- [YOUR GOAL] Rewrite the entries below as a numbered list, leaving out any blank lines.

- [EXERCISE DATA]

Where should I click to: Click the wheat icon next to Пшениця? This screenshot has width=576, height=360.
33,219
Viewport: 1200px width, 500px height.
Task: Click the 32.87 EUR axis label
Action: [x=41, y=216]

- [ANSWER TO THE PROBLEM]
1. Where should I click to: Click the wheat icon next to Пшениця? This screenshot has width=576, height=360.
2. 33,219
3. Viewport: 1200px width, 500px height.
4. Task: Click the 32.87 EUR axis label
5. Action: [x=41, y=216]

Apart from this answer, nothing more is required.